Data entries:
- Opening Delimiter -
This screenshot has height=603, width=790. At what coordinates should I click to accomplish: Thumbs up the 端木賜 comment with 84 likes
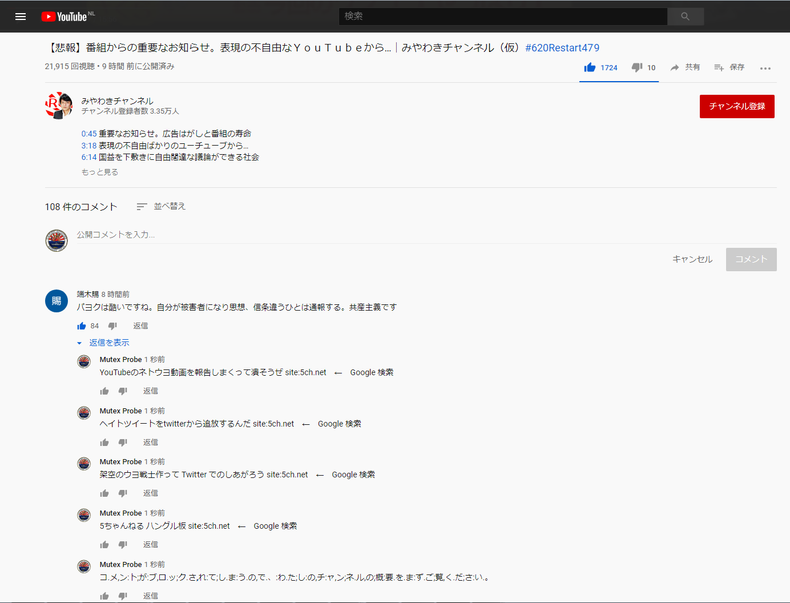tap(82, 326)
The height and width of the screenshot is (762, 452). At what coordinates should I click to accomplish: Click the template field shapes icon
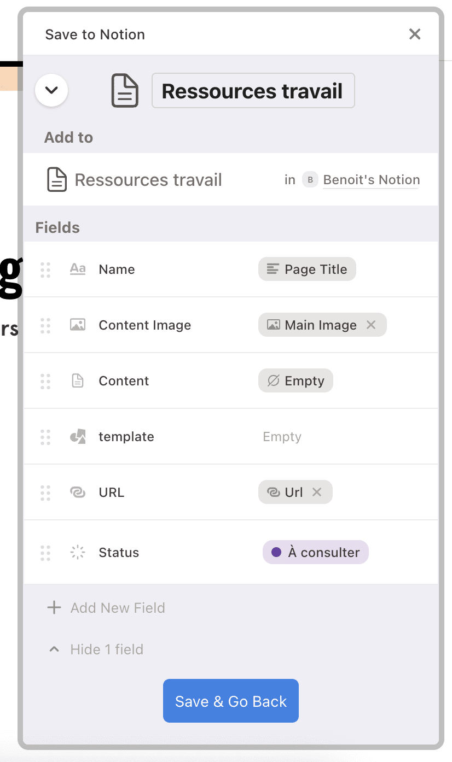78,436
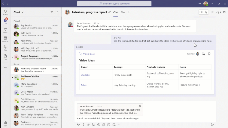Open more apps ellipsis in left rail
This screenshot has width=228, height=128.
[x=5, y=67]
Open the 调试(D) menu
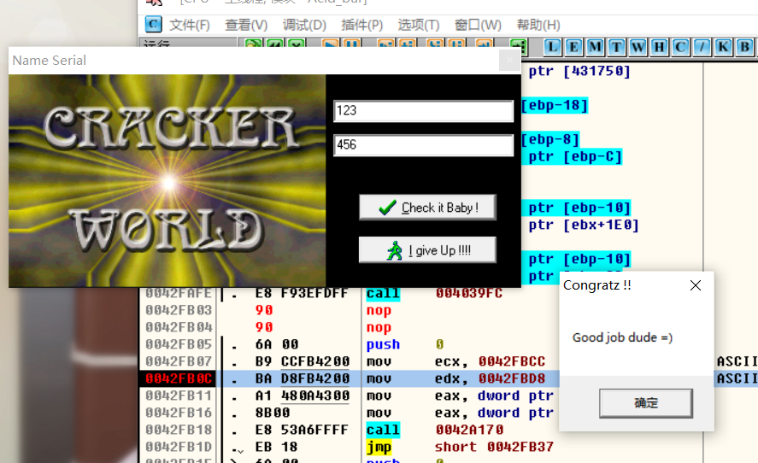Screen dimensions: 758x463 (304, 25)

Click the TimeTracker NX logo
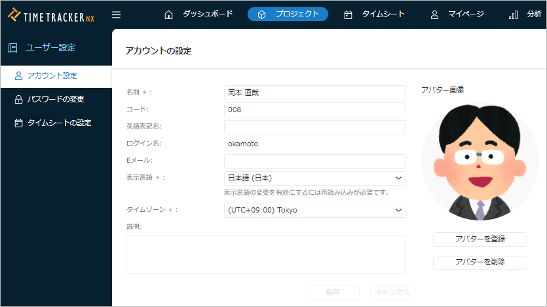tap(52, 14)
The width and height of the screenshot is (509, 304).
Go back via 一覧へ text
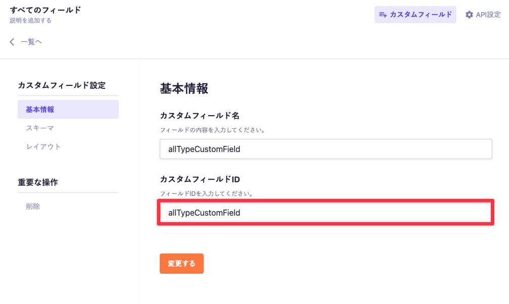31,42
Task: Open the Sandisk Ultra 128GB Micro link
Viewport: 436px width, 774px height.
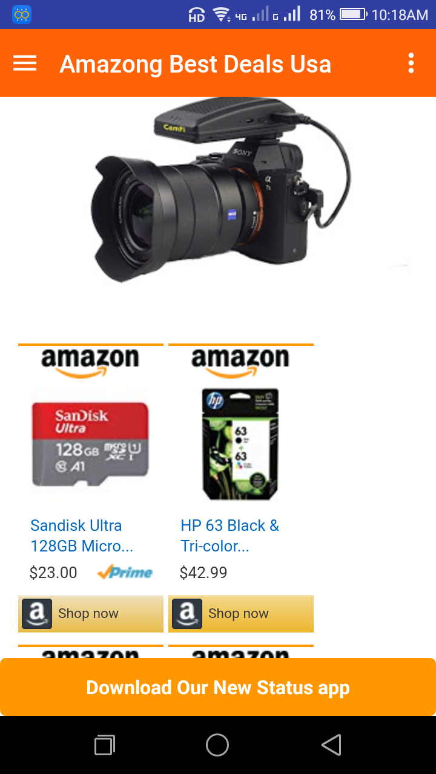Action: tap(82, 536)
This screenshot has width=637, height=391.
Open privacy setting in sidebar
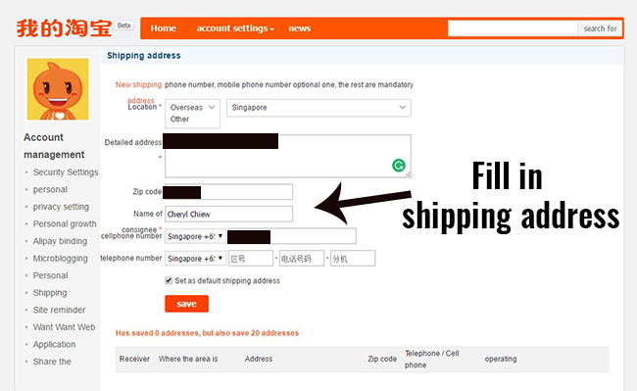click(x=61, y=207)
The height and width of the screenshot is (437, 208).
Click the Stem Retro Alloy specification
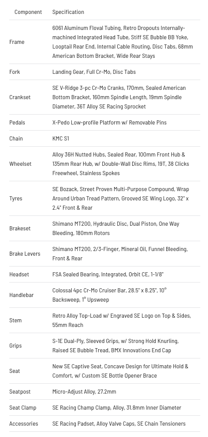coord(122,320)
- Closing Delimiter -
Please reproduce exactly, and nothing more, the lines from the one containing "The height and width of the screenshot is (437, 208)." through the last line of the entries, both included; pictures stay out.

The height and width of the screenshot is (437, 208).
Click the Stem Retro Alloy specification
coord(122,320)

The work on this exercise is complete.